■ **Work instruction**: The records that follow should be copied in full, exactly as they read.
Provided entries Block Start
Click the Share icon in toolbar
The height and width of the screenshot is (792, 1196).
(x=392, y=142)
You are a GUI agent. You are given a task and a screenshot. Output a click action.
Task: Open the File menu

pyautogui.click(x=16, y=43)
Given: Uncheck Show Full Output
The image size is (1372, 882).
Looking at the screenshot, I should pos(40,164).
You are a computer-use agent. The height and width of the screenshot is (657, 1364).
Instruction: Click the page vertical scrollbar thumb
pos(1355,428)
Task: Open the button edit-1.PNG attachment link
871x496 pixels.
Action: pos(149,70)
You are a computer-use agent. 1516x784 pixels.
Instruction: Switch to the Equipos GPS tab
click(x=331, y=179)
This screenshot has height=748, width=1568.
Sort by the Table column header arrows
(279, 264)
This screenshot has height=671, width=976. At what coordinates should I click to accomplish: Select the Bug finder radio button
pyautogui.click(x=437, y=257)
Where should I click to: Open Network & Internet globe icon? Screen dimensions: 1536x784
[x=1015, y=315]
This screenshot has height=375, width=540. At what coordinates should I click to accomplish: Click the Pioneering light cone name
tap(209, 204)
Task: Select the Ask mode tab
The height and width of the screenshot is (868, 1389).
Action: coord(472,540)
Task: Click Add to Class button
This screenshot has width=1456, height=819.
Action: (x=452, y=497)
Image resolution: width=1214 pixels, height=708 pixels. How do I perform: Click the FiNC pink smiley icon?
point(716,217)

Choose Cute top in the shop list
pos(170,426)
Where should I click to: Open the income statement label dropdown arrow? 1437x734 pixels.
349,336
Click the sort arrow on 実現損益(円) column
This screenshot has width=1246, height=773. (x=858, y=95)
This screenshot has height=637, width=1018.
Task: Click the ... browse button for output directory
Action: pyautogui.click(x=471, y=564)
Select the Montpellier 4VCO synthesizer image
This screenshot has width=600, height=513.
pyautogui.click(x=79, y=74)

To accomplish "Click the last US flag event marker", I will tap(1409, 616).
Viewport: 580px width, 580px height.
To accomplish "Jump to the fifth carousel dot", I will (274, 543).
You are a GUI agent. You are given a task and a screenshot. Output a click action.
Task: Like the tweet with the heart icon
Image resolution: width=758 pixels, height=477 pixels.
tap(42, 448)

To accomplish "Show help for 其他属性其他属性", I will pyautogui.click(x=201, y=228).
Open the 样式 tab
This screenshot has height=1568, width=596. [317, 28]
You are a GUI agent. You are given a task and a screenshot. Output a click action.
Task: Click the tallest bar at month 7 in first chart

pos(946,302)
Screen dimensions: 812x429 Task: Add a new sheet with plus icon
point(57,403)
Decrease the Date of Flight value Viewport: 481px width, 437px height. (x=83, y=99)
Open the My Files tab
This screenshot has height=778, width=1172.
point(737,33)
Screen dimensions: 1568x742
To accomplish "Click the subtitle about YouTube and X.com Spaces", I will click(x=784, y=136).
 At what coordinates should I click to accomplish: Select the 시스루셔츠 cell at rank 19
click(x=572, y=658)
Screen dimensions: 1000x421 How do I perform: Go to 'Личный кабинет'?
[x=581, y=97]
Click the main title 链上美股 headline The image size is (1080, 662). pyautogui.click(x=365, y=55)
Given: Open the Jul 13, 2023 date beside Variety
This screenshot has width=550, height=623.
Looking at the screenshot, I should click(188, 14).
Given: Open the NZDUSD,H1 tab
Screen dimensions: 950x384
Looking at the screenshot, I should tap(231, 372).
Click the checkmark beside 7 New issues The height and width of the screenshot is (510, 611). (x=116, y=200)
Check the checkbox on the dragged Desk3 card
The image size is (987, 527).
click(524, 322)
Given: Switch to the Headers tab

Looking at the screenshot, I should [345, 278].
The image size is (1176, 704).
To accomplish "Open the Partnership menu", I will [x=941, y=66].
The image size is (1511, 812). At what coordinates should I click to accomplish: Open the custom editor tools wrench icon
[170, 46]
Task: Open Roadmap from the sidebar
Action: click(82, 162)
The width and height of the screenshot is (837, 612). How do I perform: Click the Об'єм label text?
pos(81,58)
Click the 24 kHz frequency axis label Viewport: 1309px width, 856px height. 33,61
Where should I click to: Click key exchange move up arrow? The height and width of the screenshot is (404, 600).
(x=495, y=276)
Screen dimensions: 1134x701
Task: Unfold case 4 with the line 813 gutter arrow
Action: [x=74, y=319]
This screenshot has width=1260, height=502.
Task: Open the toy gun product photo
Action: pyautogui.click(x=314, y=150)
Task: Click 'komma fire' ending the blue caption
Provided entries Block End
■ **Your response**:
Click the Share icon in toolbar
The height and width of the screenshot is (792, 1196).
(x=392, y=142)
You are a GUI agent. You are given a task and a screenshot. Output a click action.
Task: Open the File menu

pyautogui.click(x=16, y=43)
Given: Uncheck Show Full Output
The image size is (1372, 882).
Looking at the screenshot, I should pos(40,164).
You are a computer-use agent. The height and width of the screenshot is (657, 1364).
Instruction: Click the page vertical scrollbar thumb
pos(1355,428)
Task: Open the button edit-1.PNG attachment link
871x496 pixels.
Action: pos(149,70)
You are a computer-use agent. 1516x784 pixels.
Instruction: Switch to the Equipos GPS tab
click(x=331, y=179)
This screenshot has height=748, width=1568.
Sort by the Table column header arrows
(279, 264)
This screenshot has height=671, width=976. At what coordinates should I click to accomplish: Select the Bug finder radio button
pyautogui.click(x=437, y=257)
Where should I click to: Open Network & Internet globe icon? Screen dimensions: 1536x784
[x=1015, y=315]
This screenshot has height=375, width=540. At what coordinates should I click to accomplish: Click the Pioneering light cone name
tap(209, 204)
Task: Select the Ask mode tab
The height and width of the screenshot is (868, 1389).
Action: coord(472,540)
Task: Click Add to Class button
This screenshot has width=1456, height=819.
Action: (x=452, y=497)
Image resolution: width=1214 pixels, height=708 pixels. How do I perform: Click the FiNC pink smiley icon?
point(716,217)

Choose Cute top in the shop list
pos(170,426)
Where should I click to: Open the income statement label dropdown arrow? 1437x734 pixels.
349,336
Click the sort arrow on 実現損益(円) column
This screenshot has width=1246, height=773. (x=858, y=95)
This screenshot has height=637, width=1018.
Task: Click the ... browse button for output directory
Action: pyautogui.click(x=471, y=564)
Select the Montpellier 4VCO synthesizer image
This screenshot has width=600, height=513.
pyautogui.click(x=79, y=74)

To accomplish "Click the last US flag event marker", I will tap(1409, 616).
Viewport: 580px width, 580px height.
To accomplish "Jump to the fifth carousel dot", I will (274, 543).
You are a GUI agent. You are given a task and a screenshot. Output a click action.
Task: Like the tweet with the heart icon
Image resolution: width=758 pixels, height=477 pixels.
tap(42, 448)

To accomplish "Show help for 其他属性其他属性", I will pyautogui.click(x=201, y=228).
Open the 样式 tab
This screenshot has height=1568, width=596. [317, 28]
You are a GUI agent. You are given a task and a screenshot. Output a click action.
Task: Click the tallest bar at month 7 in first chart

pos(946,302)
Screen dimensions: 812x429 Task: Add a new sheet with plus icon
point(57,403)
Decrease the Date of Flight value Viewport: 481px width, 437px height. (x=83, y=99)
Open the My Files tab
This screenshot has height=778, width=1172.
point(737,33)
Screen dimensions: 1568x742
To accomplish "Click the subtitle about YouTube and X.com Spaces", I will click(x=784, y=136).
 At what coordinates should I click to accomplish: Select the 시스루셔츠 cell at rank 19
click(x=572, y=658)
Screen dimensions: 1000x421 How do I perform: Go to 'Личный кабинет'?
[x=581, y=97]
Click the main title 链上美股 headline The image size is (1080, 662). pyautogui.click(x=365, y=55)
Given: Open the Jul 13, 2023 date beside Variety
This screenshot has width=550, height=623.
Looking at the screenshot, I should click(188, 14).
Given: Open the NZDUSD,H1 tab
Screen dimensions: 950x384
Looking at the screenshot, I should tap(231, 372).
Click the checkmark beside 7 New issues The height and width of the screenshot is (510, 611). (x=116, y=200)
Check the checkbox on the dragged Desk3 card
The image size is (987, 527).
click(524, 322)
Given: Switch to the Headers tab

Looking at the screenshot, I should [345, 278].
The image size is (1176, 704).
To accomplish "Open the Partnership menu", I will [x=941, y=66].
The image size is (1511, 812). At what coordinates should I click to accomplish: Open the custom editor tools wrench icon
[170, 46]
Task: Open Roadmap from the sidebar
Action: click(82, 162)
The width and height of the screenshot is (837, 612). How do I perform: Click the Об'єм label text?
pos(81,58)
Click the 24 kHz frequency axis label Viewport: 1309px width, 856px height. 33,61
Where should I click to: Click key exchange move up arrow? The height and width of the screenshot is (404, 600).
(x=495, y=276)
Screen dimensions: 1134x701
Task: Unfold case 4 with the line 813 gutter arrow
Action: [x=74, y=319]
This screenshot has width=1260, height=502.
Task: Open the toy gun product photo
Action: pyautogui.click(x=314, y=150)
Task: Click 'komma fire' ending the blue caption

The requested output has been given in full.